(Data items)

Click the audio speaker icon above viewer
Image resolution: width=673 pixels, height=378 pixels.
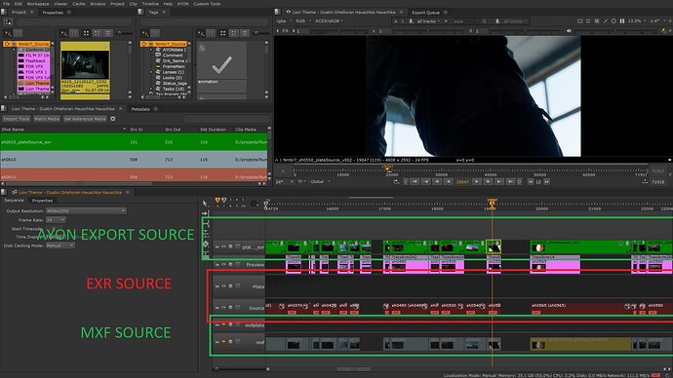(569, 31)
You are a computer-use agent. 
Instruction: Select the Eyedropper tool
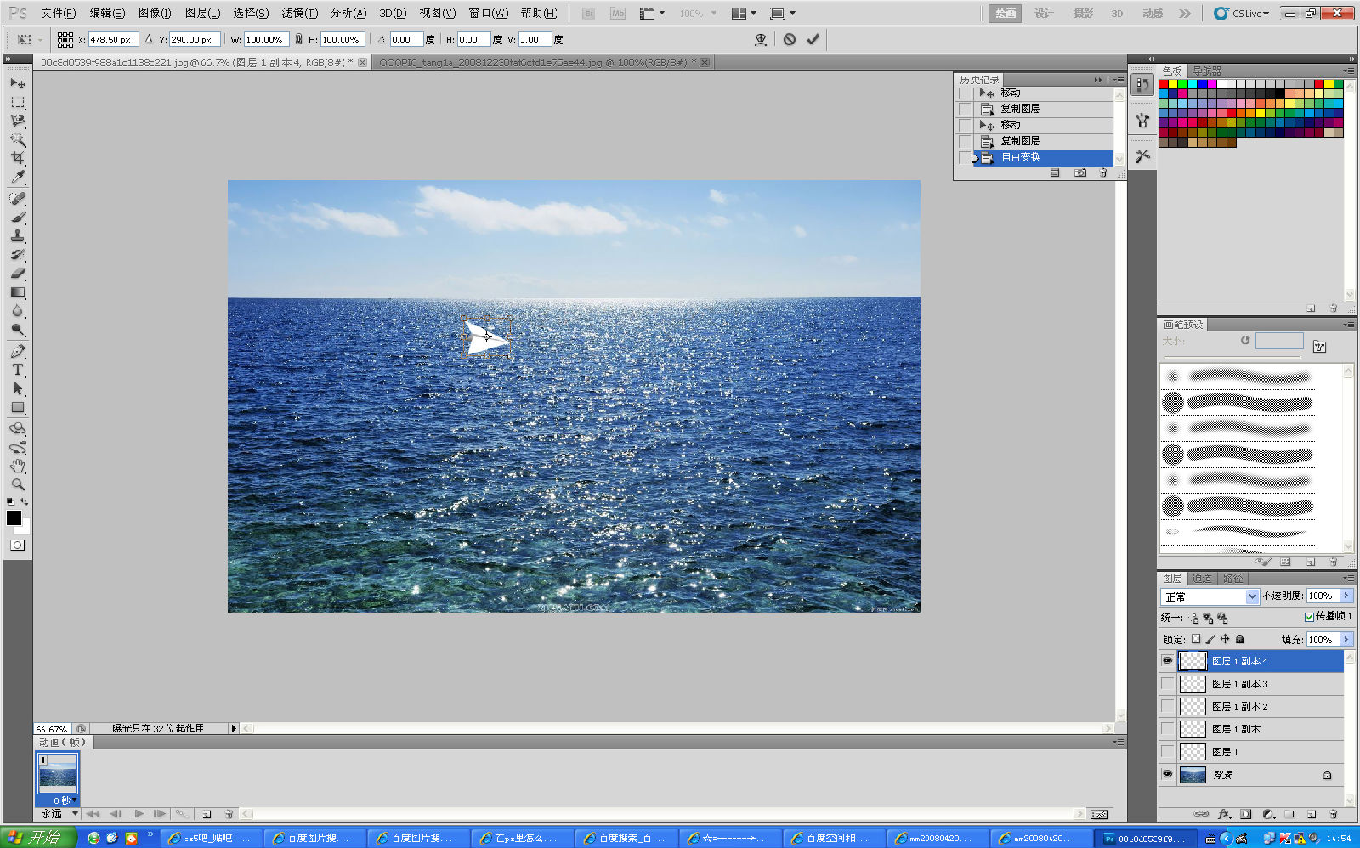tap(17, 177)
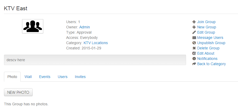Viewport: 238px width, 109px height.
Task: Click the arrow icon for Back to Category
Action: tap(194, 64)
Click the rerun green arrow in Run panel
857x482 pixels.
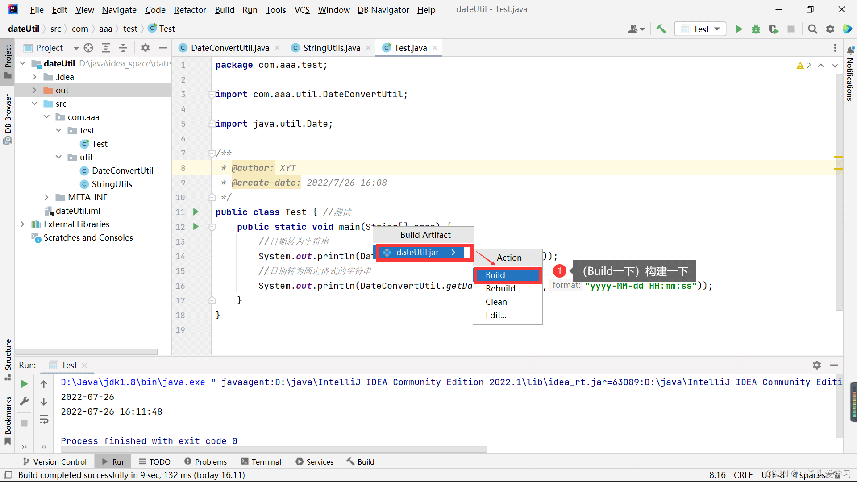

● **Exercise requirements**
Give every line of the entries above as a JSON list of strings, one string per line. Omit blank lines and leave out the pictures.

● **Solution to the exercise**
[
  "Click the audio speaker icon above viewer",
  "Image resolution: width=673 pixels, height=378 pixels.",
  "(569, 31)",
  "You are a computer-use agent. ",
  "Instruction: Select the Eyedropper tool",
  "tap(17, 177)",
  "Viewport: 238px width, 109px height.",
  "Task: Click the arrow icon for Back to Category",
  "Action: tap(194, 64)",
  "Click the rerun green arrow in Run panel",
  "857x482 pixels."
]